Analysis of bacterial diversity and composition of cervical tissue pre- and post-LEEP surgery. (A) Venn diagrams comparing bacterial species before and following LEEP, specifically for pre-NR vs post-NR (top) and pre-R vs post-R (bottom). (B) Assessment of alpha diversity via Shannon (top) and Simpson (bottom) indices between the sample pairs, using the Mann-Whitney U test for statistical analysis. (C) Beta diversity determined through PCoA based on Bray-Curtis distances between pre-NR and post-NR (left), as well as between pre-R and post-R (right), with significance evaluated by ANOSIM. (D) Heatmap illustrating the top 50 bacterial species across 68 samples. (E) Visualization of bacterial clusters within the assessed groups. (F) Hierarchical clustering on the average proportions of the 30 most abundant species among the four groups based on Bray-Curtis distances. (G) A Venn diagram representing unique DABs for the R group (Mann-Whitney U test, P < 0.05). (H) A bubble diagram illustrating 11 DABs identified within the R group.

Fig 4

Metabolic profiling of the cervicovaginal metabolome pre- and post-LEEP surgery. (A) PCA plots based on Bray-Curtis distances for SCFAs comparing pre-NR vs post-NR (top) and pre-R vs post-R (bottom), with significance derived from ANOSIM. (B) Box plots depicting SCFA levels for comparing pre-NR and post-NR (top), as well as pre-R and post-R (bottom), before and after LEEP. (C and E) PCA plots for non-targeted metabolomics relating to pre-NR vs post-NR (C) and pre-R vs post-R (E), assessed for significance via ANOSIM. (D and F) Partial least squares discriminant analysis was utilized for comparisons between pre-NR and post-NR (D), alongside the pre-R and post-R (F), with model validity confirmed through 200 permutations. (G) Volcano plots display metabolic alterations between pre-NR vs post-NR (left) and pre-R vs post-R (right), with notable metabolites indicated by red (upregulated) and blue (downregulated) dots based on VIP score and Mann-Whitney U test thresholds. (H) A Venn diagram showing unique differential metabolites specific to the R group. (I) A bubble chart detailing the 20 enriched KEGG pathways associated with the different metabolites shown in panel H. (J) Heatmap illustrating significantly altered metabolites related to glycerophospholipid metabolism.

Fig 5

Correlation analysis among altered metabolites, cervicovaginal bacterial species, and clinical indices in the R group. (A) Correlation of clinical indices (HPV status and pH) with the nine altered metabolites related to glycerophospholipid metabolism and SCFAs, alongside four cervicovaginal DABs. (B) Receiver operating characteristic (ROC) curves displaying discriminatory signatures from the four bacterial species and nine metabolites for the cohort of 86 samples. (C) Pearson’s correlation analysis between DABs and clinical indices. ^*P < 0.05, **P < 0.01, or ***P < 0.001. (D) Linear regression of A. lactolyticus against pH change.

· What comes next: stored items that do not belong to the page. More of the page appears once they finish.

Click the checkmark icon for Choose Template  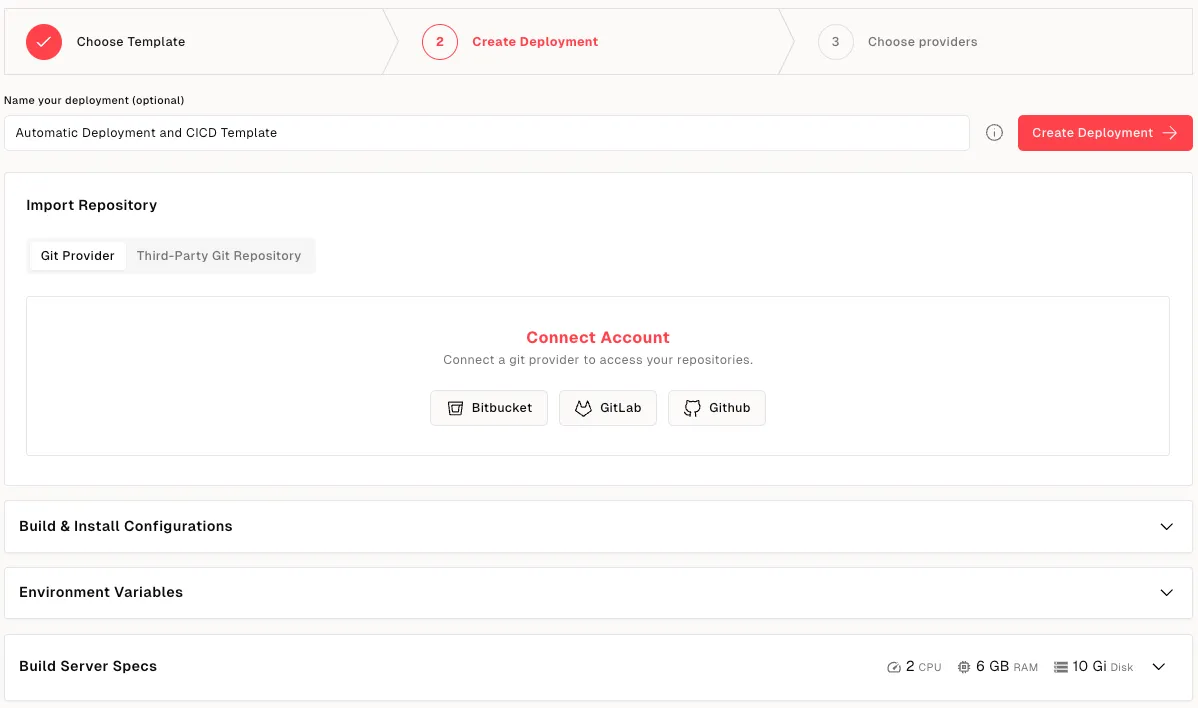click(44, 42)
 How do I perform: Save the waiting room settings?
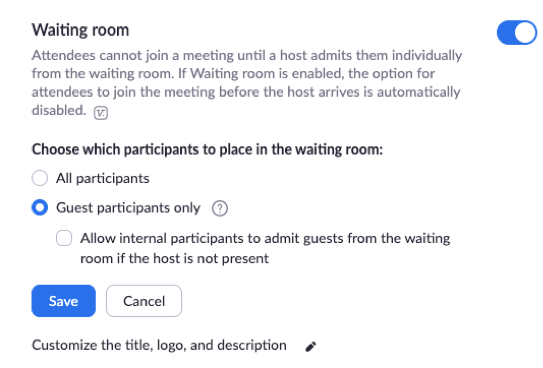click(x=64, y=301)
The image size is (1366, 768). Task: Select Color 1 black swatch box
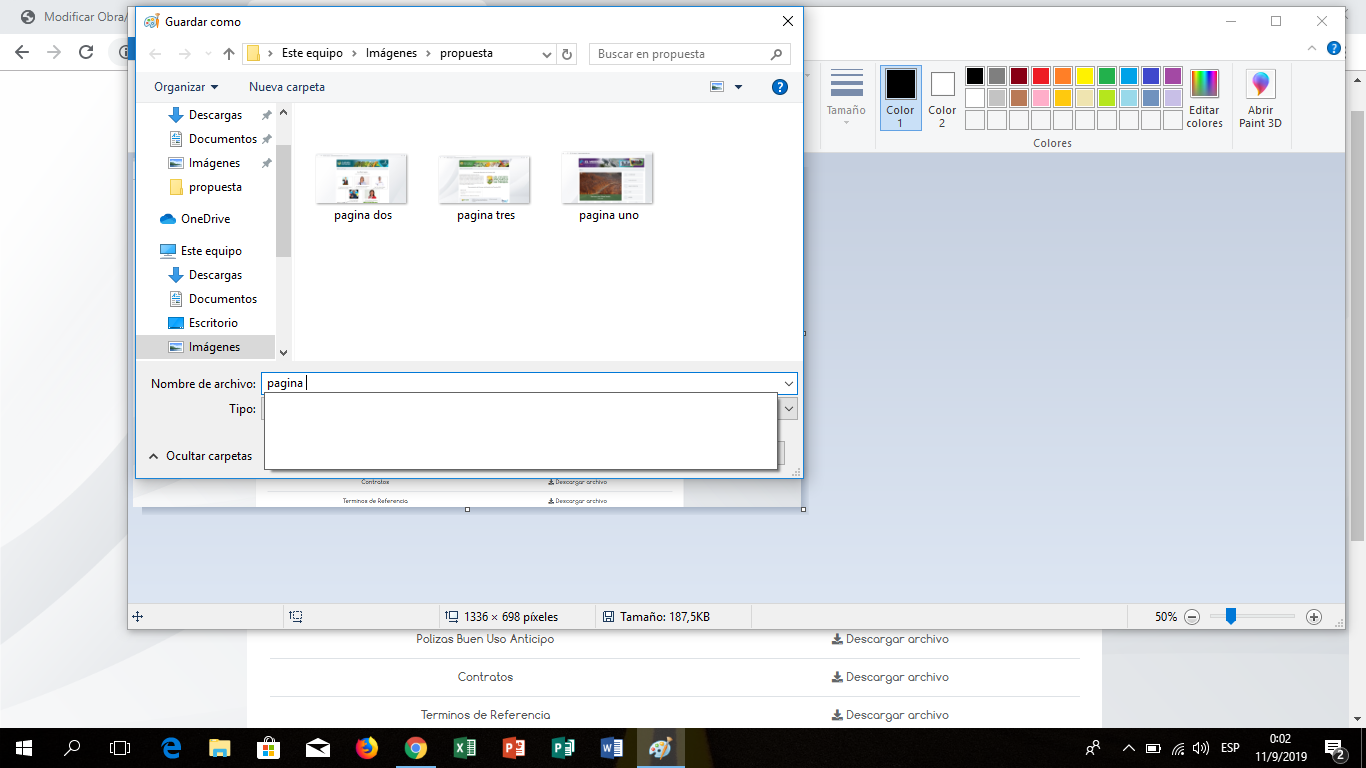point(900,84)
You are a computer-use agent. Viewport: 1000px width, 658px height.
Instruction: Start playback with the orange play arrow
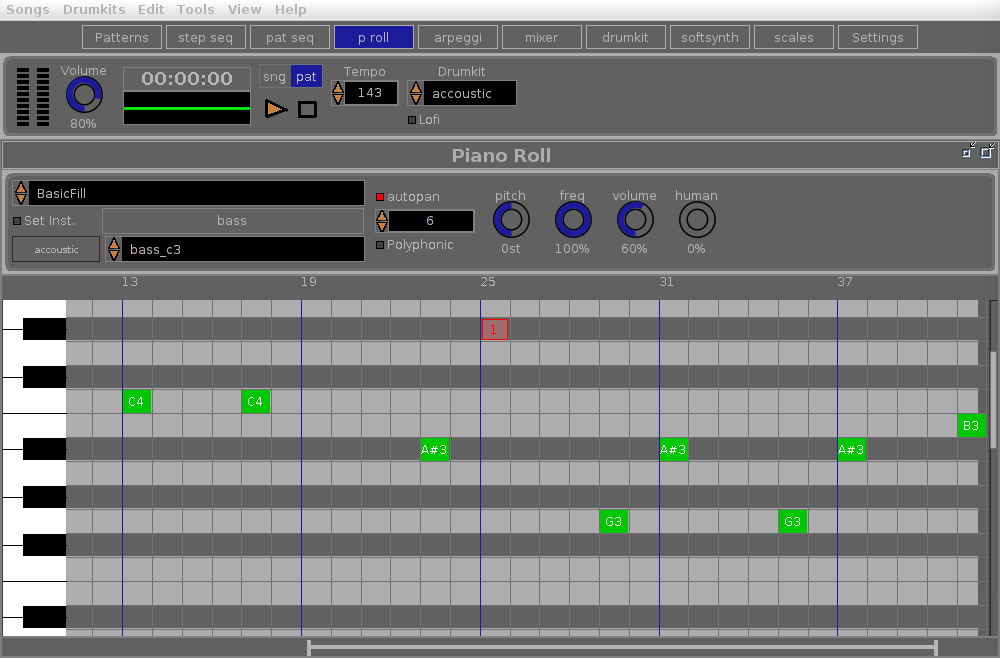276,109
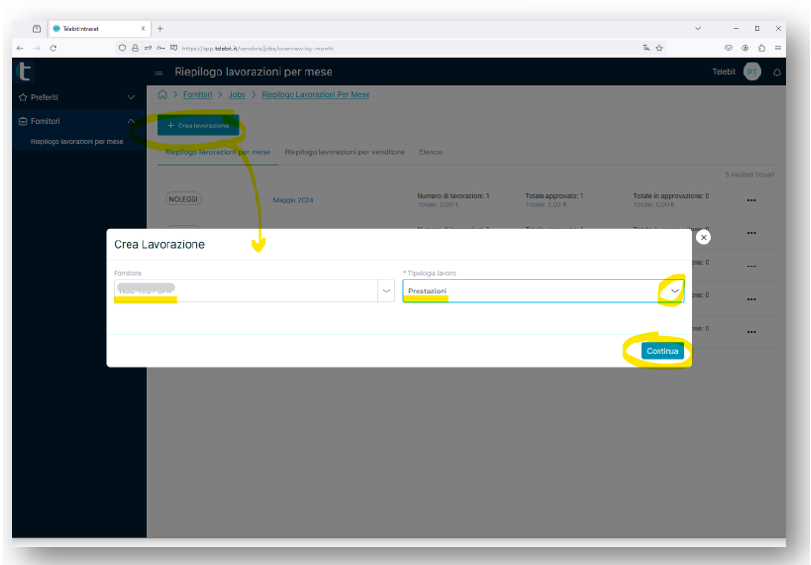This screenshot has height=565, width=811.
Task: Expand the Tipologia lavoro dropdown arrow
Action: [x=675, y=290]
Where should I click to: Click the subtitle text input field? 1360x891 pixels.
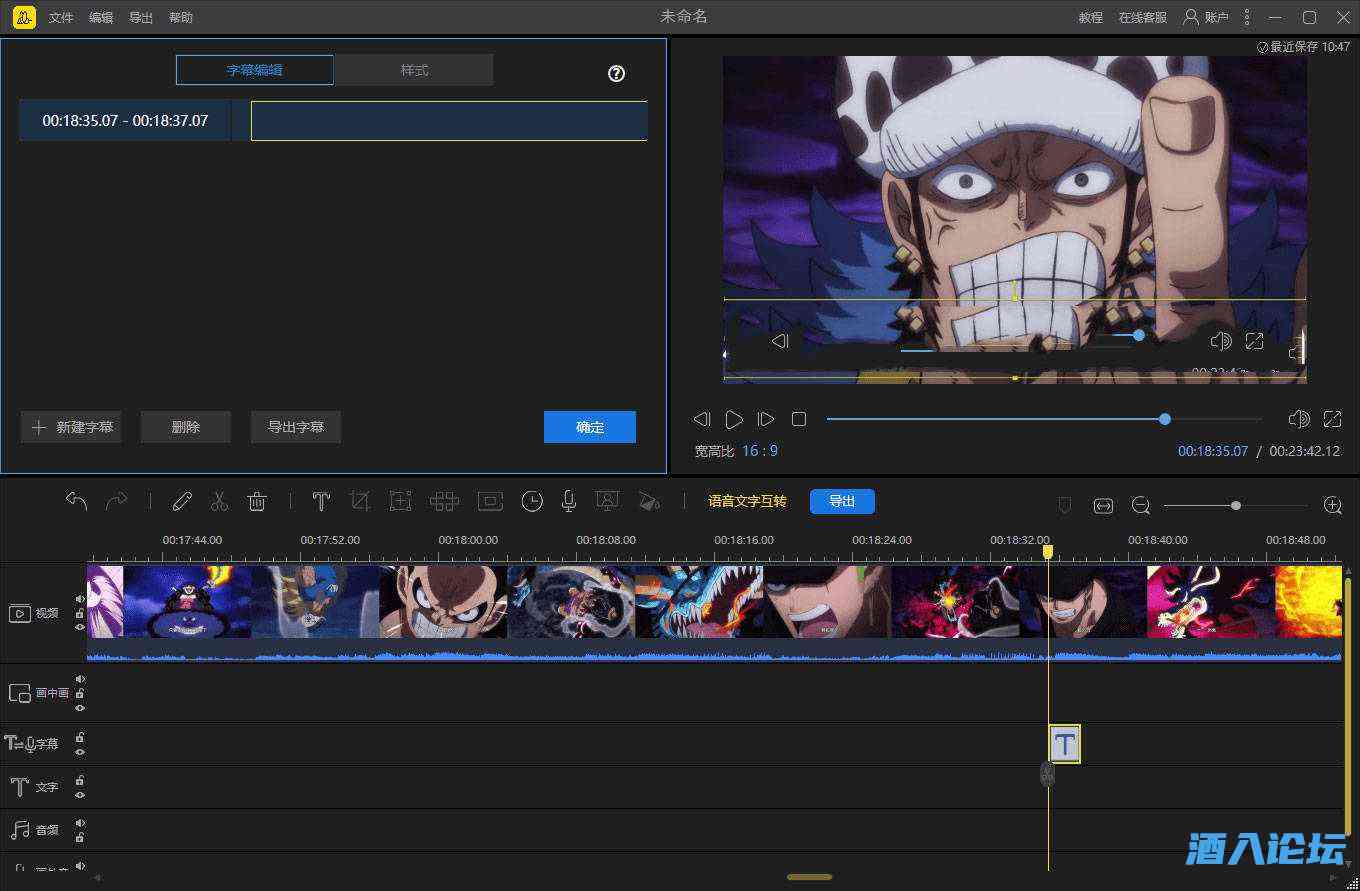[448, 120]
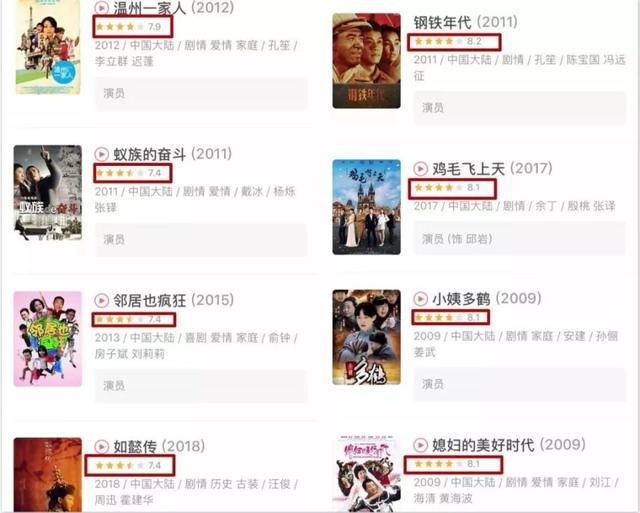This screenshot has width=640, height=513.
Task: Click the 演员 role box under 小姨多鹤
Action: click(x=520, y=384)
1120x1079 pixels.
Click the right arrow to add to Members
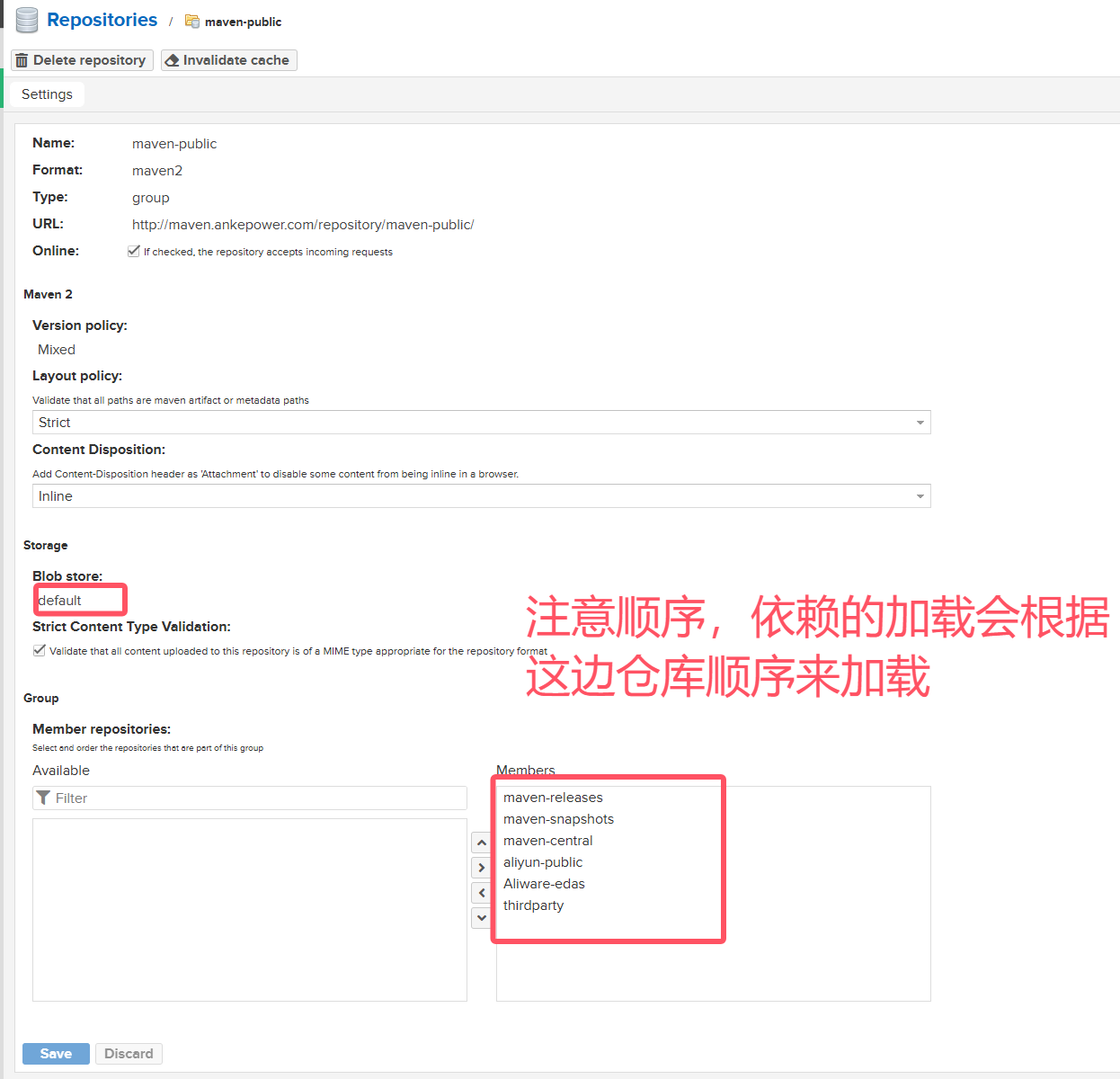point(482,868)
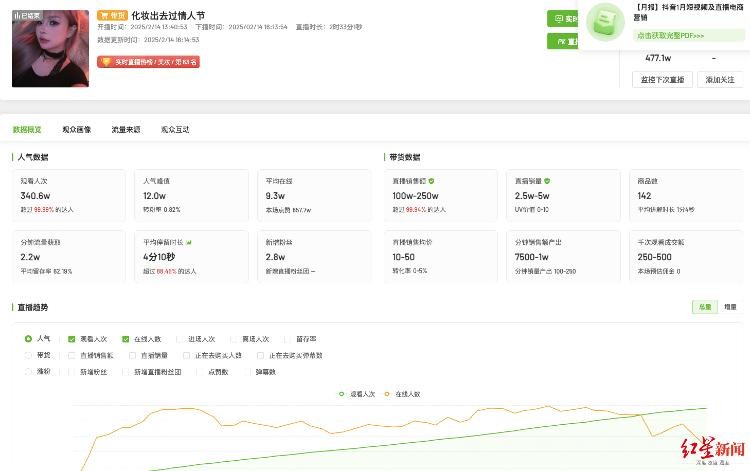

The solid black line indicates a statistically significant linear relationship (P < 0.05), and the shaded regions represent the 95% confidence intervals. Each black dot represents an individual sample. (E) Correlation analysis of altered metabolites with clinical indices. *P < 0.05, **P < 0.01, or ***P < 0.001. (F) Linear regression for the five metabolites and HPV status.

Fig 6

Correlation analysis among altered metabolites, cervical tissue bacterial species, and clinical indices in the R group. (A) Correlation of clinical indices (HPV status and pH) with the 9 altered metabolites related to glycerophospholipid metabolism and SCFAs, along with 12 cervical tissue DABs. (B) Receiver operating characteristic (ROC) curves constructed to display discriminatory signatures from the 12 bacterial species and 9 metabolites for the 68 sample cohort. (C) Pearson’s correlation analysis between DABs and clinical indices. *P < 0.05, **P < 0.01, or ***P < 0.001. (D) Linear regression analyses for P. bivia and HPV status, and Streptococcus infantis and pH change. The solid black line represents a statistically significant linear relationship (P < 0.05), while the shaded areas illustrate the 95% confidence intervals. Each black dot corresponds to an individual sample. (E) Correlation analysis of altered metabolites with clinical indices. *P < 0.05, **P < 0.01, or ***P < 0.001. (F) Linear regression for the seven indicated metabolites and HPV status.